This exercise calls for every line of the data below with the string "agent" in it.

────────────────────────────────────────

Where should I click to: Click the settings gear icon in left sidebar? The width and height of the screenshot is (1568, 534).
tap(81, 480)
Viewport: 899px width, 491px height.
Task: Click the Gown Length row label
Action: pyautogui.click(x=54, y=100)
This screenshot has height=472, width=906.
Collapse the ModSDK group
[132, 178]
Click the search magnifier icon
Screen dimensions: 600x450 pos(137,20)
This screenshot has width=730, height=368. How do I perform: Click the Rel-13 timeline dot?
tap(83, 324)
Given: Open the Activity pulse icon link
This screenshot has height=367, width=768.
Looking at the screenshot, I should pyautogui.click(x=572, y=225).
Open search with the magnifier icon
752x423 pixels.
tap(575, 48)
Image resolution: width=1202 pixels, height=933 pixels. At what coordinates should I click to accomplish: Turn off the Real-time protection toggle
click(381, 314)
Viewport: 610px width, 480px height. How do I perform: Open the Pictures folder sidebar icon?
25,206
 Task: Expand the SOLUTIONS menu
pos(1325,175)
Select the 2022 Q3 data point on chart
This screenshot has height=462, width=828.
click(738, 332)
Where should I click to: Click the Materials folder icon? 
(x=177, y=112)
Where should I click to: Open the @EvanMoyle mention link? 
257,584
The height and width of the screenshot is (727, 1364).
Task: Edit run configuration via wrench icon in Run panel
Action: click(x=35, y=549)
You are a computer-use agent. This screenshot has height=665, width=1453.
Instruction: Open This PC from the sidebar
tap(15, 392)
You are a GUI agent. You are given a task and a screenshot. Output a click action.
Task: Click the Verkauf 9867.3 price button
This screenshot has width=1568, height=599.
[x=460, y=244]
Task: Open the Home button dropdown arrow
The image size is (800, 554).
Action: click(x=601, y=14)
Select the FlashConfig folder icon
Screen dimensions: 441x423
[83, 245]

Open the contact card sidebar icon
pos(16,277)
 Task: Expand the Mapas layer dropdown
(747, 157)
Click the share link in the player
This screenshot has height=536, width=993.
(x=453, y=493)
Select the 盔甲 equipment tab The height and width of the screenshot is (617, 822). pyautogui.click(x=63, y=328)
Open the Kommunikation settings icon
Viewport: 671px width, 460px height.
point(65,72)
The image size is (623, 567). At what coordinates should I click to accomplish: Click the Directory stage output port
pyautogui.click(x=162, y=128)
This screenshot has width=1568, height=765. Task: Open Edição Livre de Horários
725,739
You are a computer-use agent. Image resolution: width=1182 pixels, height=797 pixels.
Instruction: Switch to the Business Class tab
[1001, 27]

────────────────────────────────────────

*TASK RESULT*
You are a computer-use agent. This screenshot has height=665, width=1453.
You are a GUI agent. You are given a task and a screenshot. Output a click action.
You are a computer-use agent. Image resolution: width=1182 pixels, height=797 pixels.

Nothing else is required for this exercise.